Stored items:
§ §

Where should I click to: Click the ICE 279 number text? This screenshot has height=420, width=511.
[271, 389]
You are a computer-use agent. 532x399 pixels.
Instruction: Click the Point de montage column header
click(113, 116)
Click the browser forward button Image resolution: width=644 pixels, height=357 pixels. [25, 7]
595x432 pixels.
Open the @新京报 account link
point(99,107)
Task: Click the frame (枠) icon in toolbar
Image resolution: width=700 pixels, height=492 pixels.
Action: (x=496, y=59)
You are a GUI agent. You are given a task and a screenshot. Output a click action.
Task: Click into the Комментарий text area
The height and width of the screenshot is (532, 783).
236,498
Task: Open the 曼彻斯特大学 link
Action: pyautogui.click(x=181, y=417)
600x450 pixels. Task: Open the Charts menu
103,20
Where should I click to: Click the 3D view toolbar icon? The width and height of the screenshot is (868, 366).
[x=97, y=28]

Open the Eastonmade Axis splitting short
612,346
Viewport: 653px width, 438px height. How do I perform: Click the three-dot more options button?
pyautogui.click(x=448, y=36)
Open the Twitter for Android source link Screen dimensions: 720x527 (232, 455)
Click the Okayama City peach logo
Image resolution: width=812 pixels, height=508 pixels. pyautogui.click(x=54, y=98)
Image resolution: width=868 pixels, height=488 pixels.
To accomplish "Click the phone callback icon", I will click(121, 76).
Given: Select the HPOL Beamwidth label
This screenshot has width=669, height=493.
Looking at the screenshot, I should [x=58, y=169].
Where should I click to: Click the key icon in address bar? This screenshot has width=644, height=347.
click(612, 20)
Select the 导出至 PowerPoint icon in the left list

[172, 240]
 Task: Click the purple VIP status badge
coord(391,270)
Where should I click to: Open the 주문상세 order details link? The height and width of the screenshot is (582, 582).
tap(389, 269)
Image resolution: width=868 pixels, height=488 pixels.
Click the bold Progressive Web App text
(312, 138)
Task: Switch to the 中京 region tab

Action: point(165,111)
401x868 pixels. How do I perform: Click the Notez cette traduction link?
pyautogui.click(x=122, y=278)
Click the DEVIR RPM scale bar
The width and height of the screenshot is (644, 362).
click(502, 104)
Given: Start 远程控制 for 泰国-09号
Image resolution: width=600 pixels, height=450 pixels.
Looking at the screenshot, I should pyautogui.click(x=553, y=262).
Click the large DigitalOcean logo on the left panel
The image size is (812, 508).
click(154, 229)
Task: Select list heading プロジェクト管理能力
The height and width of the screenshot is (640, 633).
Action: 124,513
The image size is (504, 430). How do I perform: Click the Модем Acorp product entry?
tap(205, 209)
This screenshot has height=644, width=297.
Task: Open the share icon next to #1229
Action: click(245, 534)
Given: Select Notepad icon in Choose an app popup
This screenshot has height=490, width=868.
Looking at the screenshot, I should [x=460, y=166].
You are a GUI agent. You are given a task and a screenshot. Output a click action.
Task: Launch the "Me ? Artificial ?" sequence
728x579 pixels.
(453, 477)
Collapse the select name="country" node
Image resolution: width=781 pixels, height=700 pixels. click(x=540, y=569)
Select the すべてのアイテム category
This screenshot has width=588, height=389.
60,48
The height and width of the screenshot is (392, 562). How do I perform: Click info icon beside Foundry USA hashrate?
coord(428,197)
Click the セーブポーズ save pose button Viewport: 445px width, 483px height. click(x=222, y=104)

§ §

Copy the data above in full, character for character.

Where should I click to: Click the ICE 279 number text? This screenshot has height=420, width=511.
[271, 389]
You are a computer-use agent. 532x399 pixels.
Instruction: Click the Point de montage column header
click(113, 116)
Click the browser forward button Image resolution: width=644 pixels, height=357 pixels. [25, 7]
595x432 pixels.
Open the @新京报 account link
point(99,107)
Task: Click the frame (枠) icon in toolbar
Image resolution: width=700 pixels, height=492 pixels.
Action: (x=496, y=59)
You are a GUI agent. You are given a task and a screenshot. Output a click action.
Task: Click into the Комментарий text area
The height and width of the screenshot is (532, 783).
236,498
Task: Open the 曼彻斯特大学 link
Action: pyautogui.click(x=181, y=417)
600x450 pixels. Task: Open the Charts menu
103,20
Where should I click to: Click the 3D view toolbar icon? The width and height of the screenshot is (868, 366).
[x=97, y=28]

Open the Eastonmade Axis splitting short
612,346
Viewport: 653px width, 438px height. How do I perform: Click the three-dot more options button?
pyautogui.click(x=448, y=36)
Open the Twitter for Android source link Screen dimensions: 720x527 (232, 455)
Click the Okayama City peach logo
Image resolution: width=812 pixels, height=508 pixels. pyautogui.click(x=54, y=98)
Image resolution: width=868 pixels, height=488 pixels.
To accomplish "Click the phone callback icon", I will click(121, 76).
Given: Select the HPOL Beamwidth label
This screenshot has width=669, height=493.
Looking at the screenshot, I should [x=58, y=169].
Where should I click to: Click the key icon in address bar? This screenshot has width=644, height=347.
click(612, 20)
Select the 导出至 PowerPoint icon in the left list

[172, 240]
 Task: Click the purple VIP status badge
coord(391,270)
Where should I click to: Open the 주문상세 order details link? The height and width of the screenshot is (582, 582).
tap(389, 269)
Image resolution: width=868 pixels, height=488 pixels.
Click the bold Progressive Web App text
(312, 138)
Task: Switch to the 中京 region tab

Action: point(165,111)
401x868 pixels. How do I perform: Click the Notez cette traduction link?
pyautogui.click(x=122, y=278)
Click the DEVIR RPM scale bar
The width and height of the screenshot is (644, 362).
click(502, 104)
Given: Start 远程控制 for 泰国-09号
Image resolution: width=600 pixels, height=450 pixels.
Looking at the screenshot, I should pyautogui.click(x=553, y=262).
Click the large DigitalOcean logo on the left panel
The image size is (812, 508).
click(154, 229)
Task: Select list heading プロジェクト管理能力
The height and width of the screenshot is (640, 633).
Action: 124,513
The image size is (504, 430). How do I perform: Click the Модем Acorp product entry?
tap(205, 209)
This screenshot has height=644, width=297.
Task: Open the share icon next to #1229
Action: click(245, 534)
Given: Select Notepad icon in Choose an app popup
This screenshot has height=490, width=868.
Looking at the screenshot, I should [x=460, y=166].
You are a GUI agent. You are given a task and a screenshot. Output a click action.
Task: Launch the "Me ? Artificial ?" sequence
728x579 pixels.
(453, 477)
Collapse the select name="country" node
Image resolution: width=781 pixels, height=700 pixels. click(x=540, y=569)
Select the すべてのアイテム category
This screenshot has width=588, height=389.
60,48
The height and width of the screenshot is (392, 562). How do I perform: Click info icon beside Foundry USA hashrate?
coord(428,197)
Click the セーブポーズ save pose button Viewport: 445px width, 483px height. click(x=222, y=104)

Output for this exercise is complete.